SUPPLIED ENTRIES section start
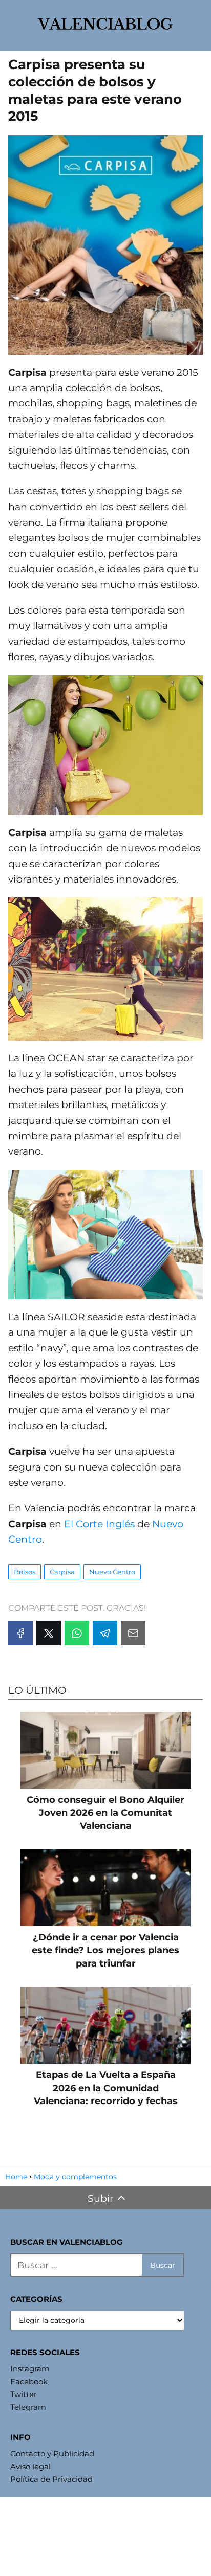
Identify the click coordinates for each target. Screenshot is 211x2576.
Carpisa (62, 1572)
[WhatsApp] (77, 1633)
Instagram (30, 2369)
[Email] (133, 1633)
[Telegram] (105, 1633)
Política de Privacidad (51, 2479)
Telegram (28, 2407)
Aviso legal (30, 2466)
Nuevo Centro (112, 1572)
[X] (48, 1633)
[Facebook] (20, 1633)
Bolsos (24, 1572)
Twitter (23, 2394)
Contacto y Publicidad (52, 2453)
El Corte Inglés (99, 1524)
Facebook (29, 2381)
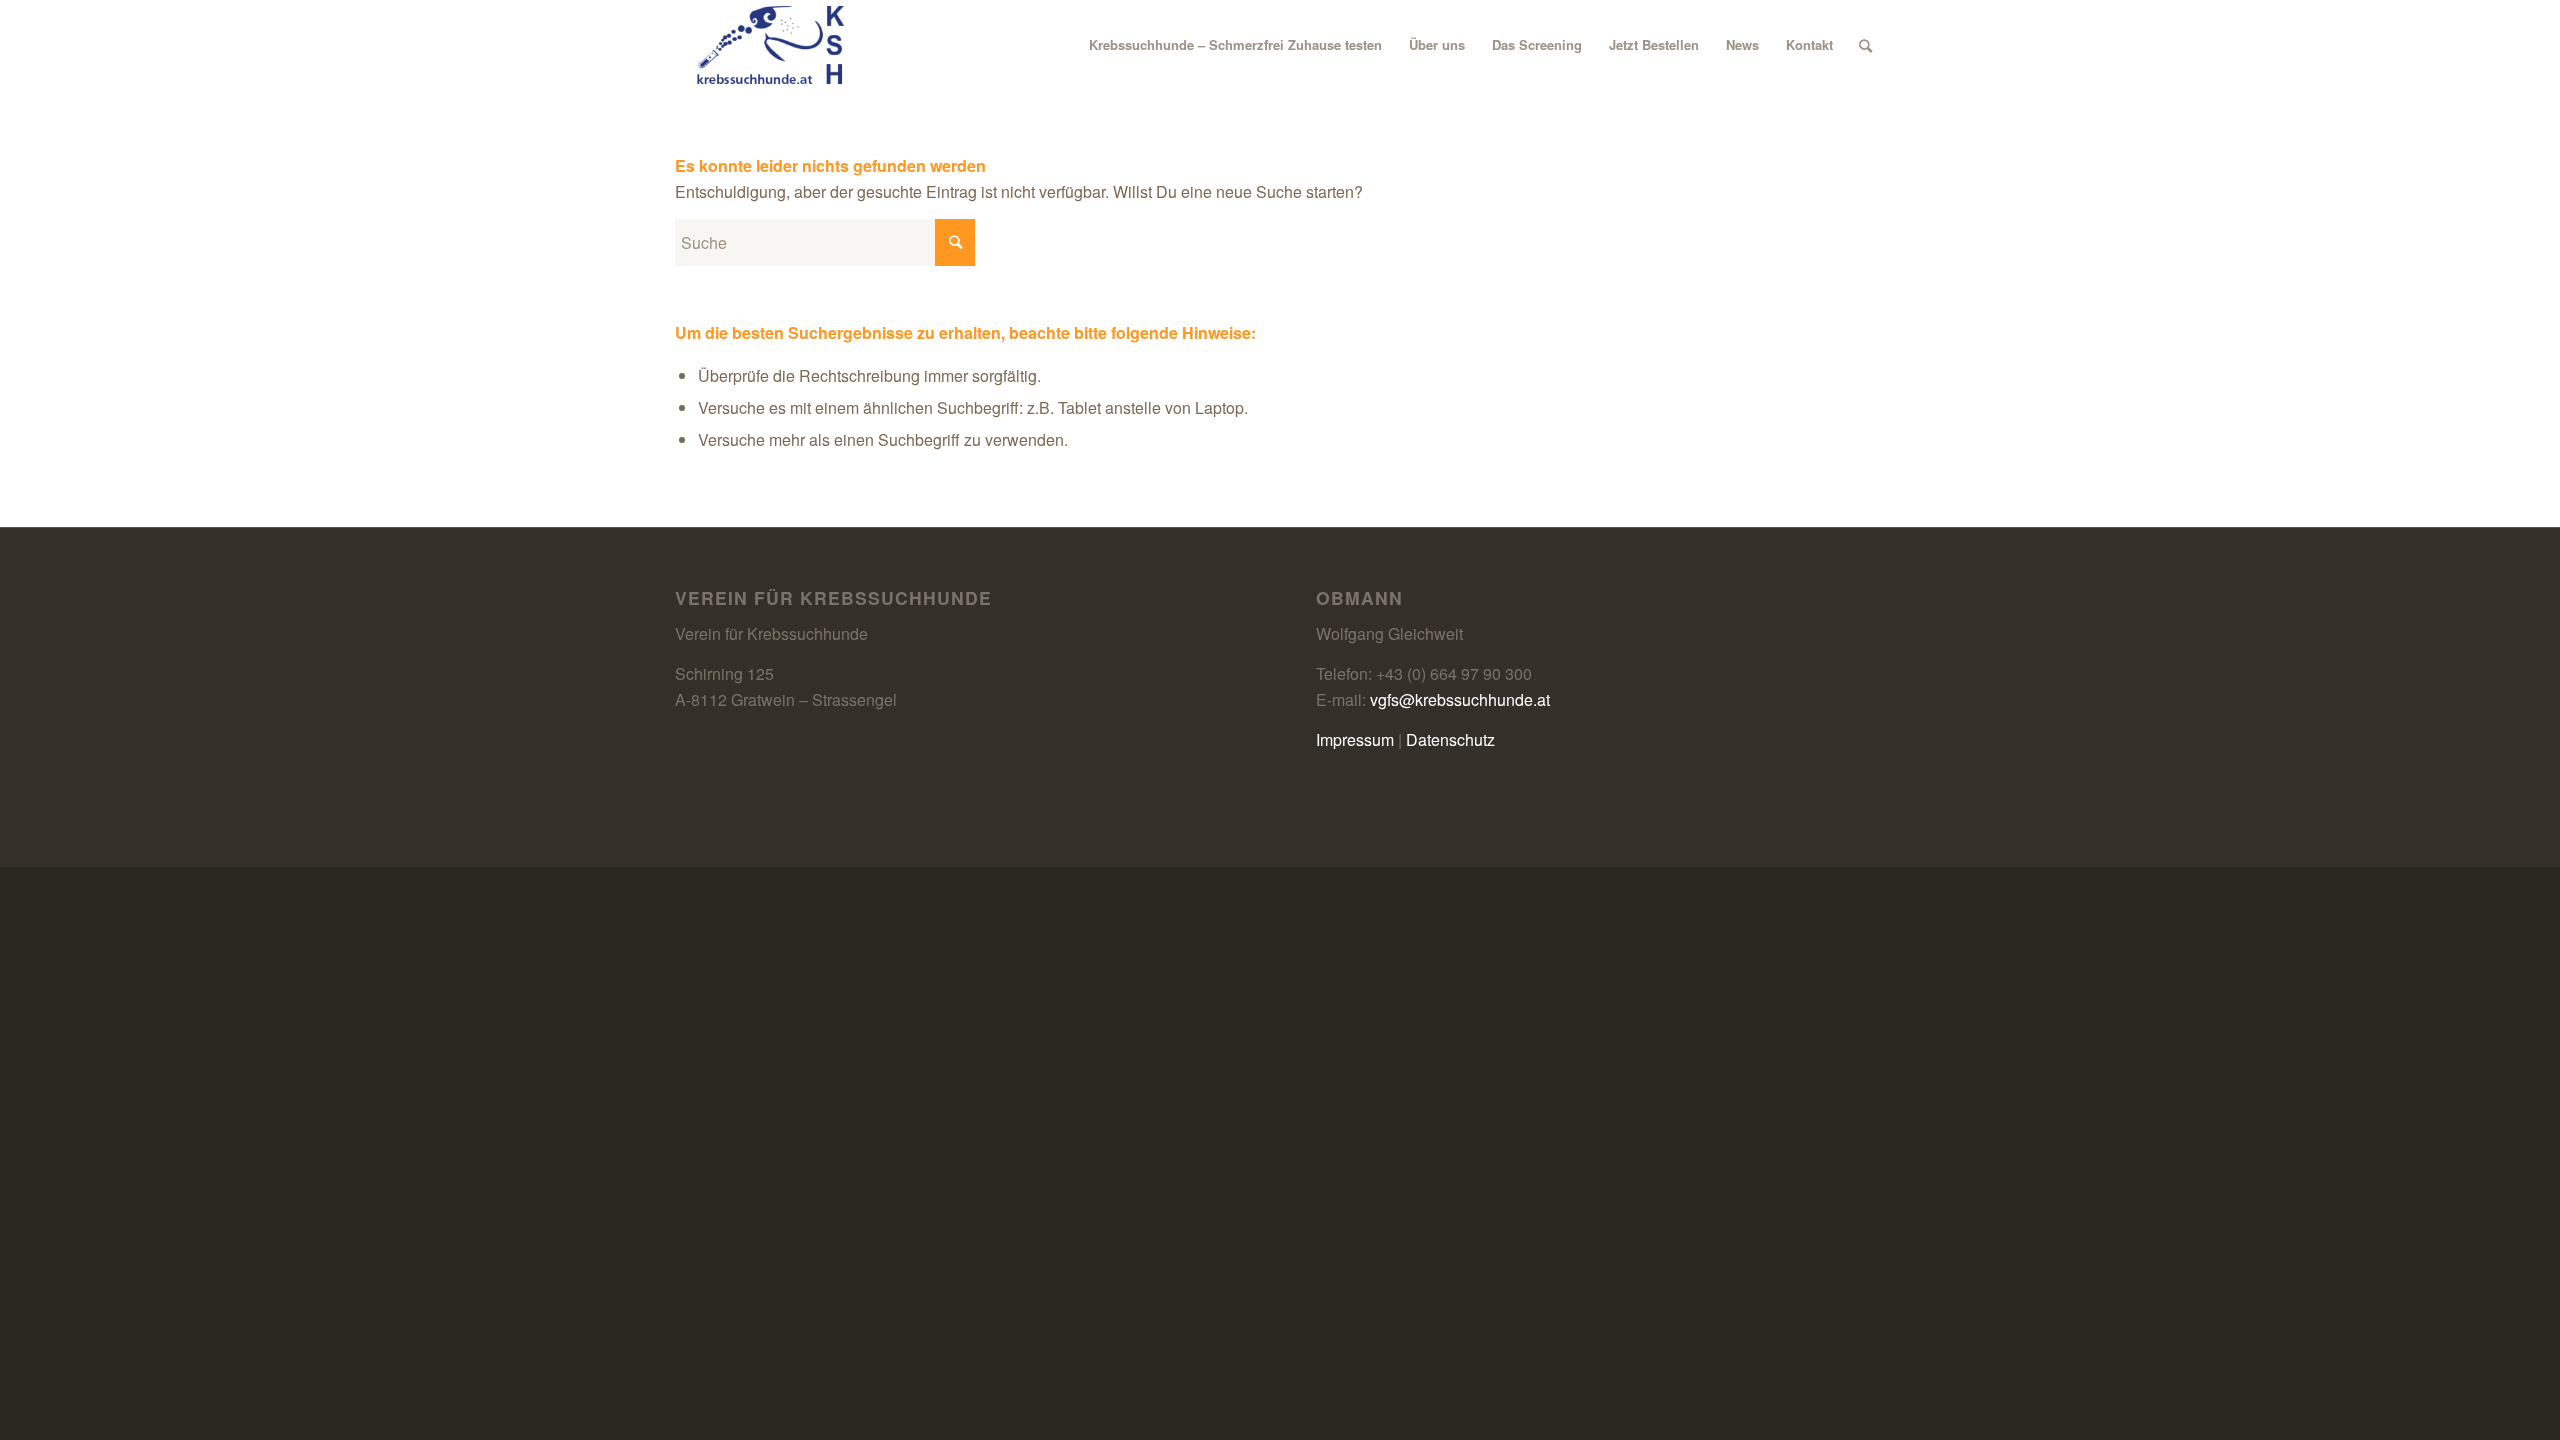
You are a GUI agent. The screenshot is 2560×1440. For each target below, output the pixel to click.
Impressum (1355, 739)
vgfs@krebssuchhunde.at (1460, 699)
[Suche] (1865, 45)
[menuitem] (1235, 45)
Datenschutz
SUPPLIED ENTRIES section end
» **EXERCISE**
Count the lines in the entries above that include the string "click", then give only that figure.

» **SOLUTION TO THIS TASK**
2